In Alaska, it's legal to shoot a bear. But it's illegal to wake one up to take a photo. In the UK, it's technically an act of treason to place a postage stamp with the King's head upside down. These aren't jokes. These are real laws. And they're just the beginning.
Every country has laws that made sense at some point in history. But history moved on — and the laws didn't. They're still on the books, technically enforceable, and absolutely bizarre. We dug through legal codes from every continent to find the strangest laws that still exist in 2026. Some will make you laugh. Some will make you wonder who hurt the legislators.
Let's start in the United States, the undisputed champion of weird laws.
In Alabama, it's illegal to wear a fake mustache in church if it causes laughter. Apparently, someone once disrupted a service so badly they made a law about it.
In Arizona, donkeys cannot sleep in bathtubs. This dates back to a 1924 incident where a rancher's donkey fell asleep in a bathtub, a dam broke, and the donkey floated through town in the tub on a wave of floodwater. Instead of moving the donkey, they made it illegal.
In Georgia, it's against the law to tie a giraffe to a telephone pole or street lamp. The fact that this needed to be specified raises several questions.
In Indiana, Pi is — well, almost was — legally 3.2. In 1897, a state legislator tried to pass a bill legally redefining the mathematical constant Pi. It nearly passed. A mathematics professor who happened to be visiting the statehouse intervened just in time.
And in Florida — because of course Florida — if an elephant is left tied to a parking meter, the owner must pay the same parking fee as a car.

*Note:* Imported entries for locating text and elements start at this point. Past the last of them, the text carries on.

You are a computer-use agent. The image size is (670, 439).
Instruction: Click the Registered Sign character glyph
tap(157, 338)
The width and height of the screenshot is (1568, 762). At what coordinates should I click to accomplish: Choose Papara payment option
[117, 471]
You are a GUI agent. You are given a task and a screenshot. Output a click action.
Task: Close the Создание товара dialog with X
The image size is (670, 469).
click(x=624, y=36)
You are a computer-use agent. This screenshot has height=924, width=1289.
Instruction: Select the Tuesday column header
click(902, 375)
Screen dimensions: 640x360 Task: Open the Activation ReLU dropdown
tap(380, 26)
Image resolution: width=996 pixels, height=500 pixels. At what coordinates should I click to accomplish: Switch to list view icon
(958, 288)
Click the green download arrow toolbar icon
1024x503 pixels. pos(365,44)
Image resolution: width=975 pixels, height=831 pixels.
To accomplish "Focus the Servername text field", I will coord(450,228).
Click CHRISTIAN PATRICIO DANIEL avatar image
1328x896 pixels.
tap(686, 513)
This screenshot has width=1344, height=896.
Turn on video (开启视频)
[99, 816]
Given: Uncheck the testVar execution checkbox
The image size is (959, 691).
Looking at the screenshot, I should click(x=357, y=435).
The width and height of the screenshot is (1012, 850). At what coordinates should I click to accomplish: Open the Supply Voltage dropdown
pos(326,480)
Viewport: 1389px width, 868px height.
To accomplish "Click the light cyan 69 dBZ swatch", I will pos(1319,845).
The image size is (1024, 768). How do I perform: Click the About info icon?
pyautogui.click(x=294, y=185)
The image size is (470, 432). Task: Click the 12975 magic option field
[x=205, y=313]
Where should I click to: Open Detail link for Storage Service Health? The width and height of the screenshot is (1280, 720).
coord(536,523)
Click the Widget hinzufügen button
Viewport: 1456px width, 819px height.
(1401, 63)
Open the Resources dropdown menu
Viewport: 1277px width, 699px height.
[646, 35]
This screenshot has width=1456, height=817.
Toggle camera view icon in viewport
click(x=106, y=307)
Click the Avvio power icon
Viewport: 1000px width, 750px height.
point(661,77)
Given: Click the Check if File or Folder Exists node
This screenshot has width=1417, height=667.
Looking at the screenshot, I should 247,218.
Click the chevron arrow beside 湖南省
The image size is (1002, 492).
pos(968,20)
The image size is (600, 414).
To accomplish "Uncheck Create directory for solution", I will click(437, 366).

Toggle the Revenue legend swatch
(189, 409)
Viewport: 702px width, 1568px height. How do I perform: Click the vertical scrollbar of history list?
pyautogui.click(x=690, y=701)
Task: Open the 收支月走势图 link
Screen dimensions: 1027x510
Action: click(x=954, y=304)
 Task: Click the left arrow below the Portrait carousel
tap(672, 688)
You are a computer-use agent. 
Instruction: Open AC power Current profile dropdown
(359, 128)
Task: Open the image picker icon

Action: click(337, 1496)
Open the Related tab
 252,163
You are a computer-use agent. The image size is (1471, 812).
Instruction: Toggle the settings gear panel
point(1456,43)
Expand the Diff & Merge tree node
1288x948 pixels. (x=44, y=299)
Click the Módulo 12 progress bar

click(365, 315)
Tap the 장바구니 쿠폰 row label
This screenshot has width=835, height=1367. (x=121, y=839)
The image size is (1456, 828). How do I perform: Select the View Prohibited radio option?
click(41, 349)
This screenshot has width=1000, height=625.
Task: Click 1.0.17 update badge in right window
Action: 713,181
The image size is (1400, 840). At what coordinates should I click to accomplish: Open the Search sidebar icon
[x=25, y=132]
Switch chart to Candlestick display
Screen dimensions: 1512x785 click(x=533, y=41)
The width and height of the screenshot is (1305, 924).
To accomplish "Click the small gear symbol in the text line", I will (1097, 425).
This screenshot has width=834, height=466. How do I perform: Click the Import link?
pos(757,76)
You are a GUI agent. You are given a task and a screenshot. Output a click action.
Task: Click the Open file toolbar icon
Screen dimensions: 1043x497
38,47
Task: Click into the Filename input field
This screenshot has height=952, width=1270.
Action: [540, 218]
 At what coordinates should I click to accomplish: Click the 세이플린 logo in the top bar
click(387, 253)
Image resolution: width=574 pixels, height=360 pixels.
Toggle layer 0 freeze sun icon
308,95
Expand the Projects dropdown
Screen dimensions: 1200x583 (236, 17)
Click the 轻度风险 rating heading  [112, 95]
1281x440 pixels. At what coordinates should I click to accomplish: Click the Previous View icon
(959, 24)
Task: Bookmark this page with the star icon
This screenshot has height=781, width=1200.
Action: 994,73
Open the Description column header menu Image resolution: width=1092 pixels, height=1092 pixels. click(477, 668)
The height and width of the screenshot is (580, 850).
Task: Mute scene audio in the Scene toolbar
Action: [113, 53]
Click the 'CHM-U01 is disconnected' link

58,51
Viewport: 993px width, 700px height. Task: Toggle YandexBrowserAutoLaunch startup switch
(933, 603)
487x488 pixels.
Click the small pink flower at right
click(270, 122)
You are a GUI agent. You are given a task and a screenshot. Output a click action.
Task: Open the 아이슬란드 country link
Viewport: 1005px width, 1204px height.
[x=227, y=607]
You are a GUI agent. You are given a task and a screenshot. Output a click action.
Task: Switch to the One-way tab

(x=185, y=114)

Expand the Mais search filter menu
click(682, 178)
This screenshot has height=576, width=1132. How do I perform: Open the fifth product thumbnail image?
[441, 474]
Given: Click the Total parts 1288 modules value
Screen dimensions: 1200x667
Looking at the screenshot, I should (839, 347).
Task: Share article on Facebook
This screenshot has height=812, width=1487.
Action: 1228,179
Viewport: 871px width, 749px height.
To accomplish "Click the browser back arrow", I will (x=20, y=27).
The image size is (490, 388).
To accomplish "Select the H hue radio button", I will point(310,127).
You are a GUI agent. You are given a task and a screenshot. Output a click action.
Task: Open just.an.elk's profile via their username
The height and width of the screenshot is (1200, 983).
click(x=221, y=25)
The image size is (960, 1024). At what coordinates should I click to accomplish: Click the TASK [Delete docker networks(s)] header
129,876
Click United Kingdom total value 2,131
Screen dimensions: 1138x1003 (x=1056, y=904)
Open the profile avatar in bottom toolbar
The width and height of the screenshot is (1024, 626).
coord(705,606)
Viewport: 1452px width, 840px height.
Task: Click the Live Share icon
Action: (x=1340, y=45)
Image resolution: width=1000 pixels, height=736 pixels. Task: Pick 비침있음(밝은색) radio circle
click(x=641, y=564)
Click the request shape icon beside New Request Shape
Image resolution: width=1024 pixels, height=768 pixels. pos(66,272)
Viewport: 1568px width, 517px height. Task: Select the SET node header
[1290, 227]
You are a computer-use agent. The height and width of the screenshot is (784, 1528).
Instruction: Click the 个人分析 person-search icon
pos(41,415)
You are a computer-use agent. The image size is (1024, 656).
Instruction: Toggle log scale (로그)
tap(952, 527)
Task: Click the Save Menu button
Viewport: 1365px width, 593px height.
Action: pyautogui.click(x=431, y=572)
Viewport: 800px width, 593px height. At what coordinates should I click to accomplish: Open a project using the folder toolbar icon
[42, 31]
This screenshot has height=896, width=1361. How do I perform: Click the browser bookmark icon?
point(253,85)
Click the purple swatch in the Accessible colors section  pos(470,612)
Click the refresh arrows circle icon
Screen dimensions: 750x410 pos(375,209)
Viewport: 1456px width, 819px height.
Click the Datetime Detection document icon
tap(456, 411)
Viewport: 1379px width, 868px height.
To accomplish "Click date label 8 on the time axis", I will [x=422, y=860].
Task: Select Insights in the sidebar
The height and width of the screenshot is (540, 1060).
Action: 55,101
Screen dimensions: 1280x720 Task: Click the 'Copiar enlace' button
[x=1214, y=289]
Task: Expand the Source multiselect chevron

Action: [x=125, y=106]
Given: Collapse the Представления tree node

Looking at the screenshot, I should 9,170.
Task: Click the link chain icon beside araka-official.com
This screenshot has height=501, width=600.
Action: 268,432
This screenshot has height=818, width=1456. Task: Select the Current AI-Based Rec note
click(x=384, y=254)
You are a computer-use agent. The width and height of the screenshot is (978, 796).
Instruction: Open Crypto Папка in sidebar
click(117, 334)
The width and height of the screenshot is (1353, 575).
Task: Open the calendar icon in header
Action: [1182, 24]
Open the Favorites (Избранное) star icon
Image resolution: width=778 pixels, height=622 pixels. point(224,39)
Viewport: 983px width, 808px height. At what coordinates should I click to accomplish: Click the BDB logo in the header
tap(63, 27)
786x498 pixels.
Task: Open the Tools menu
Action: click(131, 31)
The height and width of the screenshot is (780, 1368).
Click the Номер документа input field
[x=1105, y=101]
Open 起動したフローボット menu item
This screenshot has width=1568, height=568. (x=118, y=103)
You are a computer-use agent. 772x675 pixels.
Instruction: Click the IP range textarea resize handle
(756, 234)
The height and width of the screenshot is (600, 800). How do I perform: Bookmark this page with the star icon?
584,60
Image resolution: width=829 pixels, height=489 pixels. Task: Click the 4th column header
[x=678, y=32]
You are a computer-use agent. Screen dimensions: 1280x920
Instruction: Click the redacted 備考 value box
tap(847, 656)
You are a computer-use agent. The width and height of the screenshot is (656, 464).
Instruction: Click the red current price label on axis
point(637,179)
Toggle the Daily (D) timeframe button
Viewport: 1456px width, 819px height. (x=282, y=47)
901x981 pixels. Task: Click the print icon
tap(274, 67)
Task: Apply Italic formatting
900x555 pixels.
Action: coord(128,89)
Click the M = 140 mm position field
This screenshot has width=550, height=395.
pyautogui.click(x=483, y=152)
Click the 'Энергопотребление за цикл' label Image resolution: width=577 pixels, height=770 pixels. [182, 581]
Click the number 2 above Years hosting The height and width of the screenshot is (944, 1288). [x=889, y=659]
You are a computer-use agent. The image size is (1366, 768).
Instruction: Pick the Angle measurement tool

The law is still technically enforceable.
The United Kingdom has centuries of laws piled on top of each other, and nobody's cleaned up.
It is technically illegal to be drunk in a pub. The 1872 Licensing Act makes it an offense to be drunk on any licensed premises. The very place designed to make you drunk... won't legally allow you to be drunk.
Under a 1986 law, it's illegal to handle a salmon under suspicious circumstances. What counts as suspicious? The law doesn't clearly define it. But if you're holding a fish and looking shifty, you could theoretically be arrested.
In the city of Chester, you're technically allowed to shoot a Welsh person with a bow and arrow inside the city walls after midnight. This medieval law was never officially repealed. Obviously, modern law overrides it, but it's still technically there.
And dying in the Houses of Parliament is supposedly illegal. The reasoning? Anyone who dies there would be entitled to a state funeral. While historians debate whether this is actually written law, the fact that it's widely believed says everything about British legislative history.
But weird laws aren't just an English-speaking phenomenon.
In Switzerland, it's illegal to flush a toilet after 10 PM in apartment buildings. Noise pollution laws are taken so seriously that flushing a toilet counts as a disturbance to your neighbors' peace.
In Thailand, stepping on money is illegal. Because Thai currency features the King's face, stepping on it is considered an act of disrespect to the monarchy — and lèse-majesté laws carry serious prison time.
In France, it was illegal to name a pig Napoleon. This stems from laws designed to prevent insults to past rulers. And reportedly, you technically need the government's approval to name your child — registrars can reject names they consider not in the child's interest.
In Japan, obesity is effectively regulated. The Metabo Law requires companies and local governments to measure the waistlines of citizens over 40. If your waistline exceeds the limit — 85 centimeters for men, 90 for women — your employer or local government could face financial penalties.
In Singapore, selling or importing chewing gum has been illegal since 1992. The prime minister banned it after gum was used to jam the doors of the new mass transit system. Therapeutic gum was later allowed, but only with a prescription.
Here's the thing most people don't realize. These laws aren't just funny relics. They reveal how lawmaking actually works. Laws are almost never removed from the books — they're just overridden by newer ones. The legal code in most countries is a geological record of every panic, incident, and cultural anxiety that was ever important enough to legislate.
Every weird law was once someone's emergency. And somewhere right now, a legislator is writing a law that will seem absolutely insane in 200 years.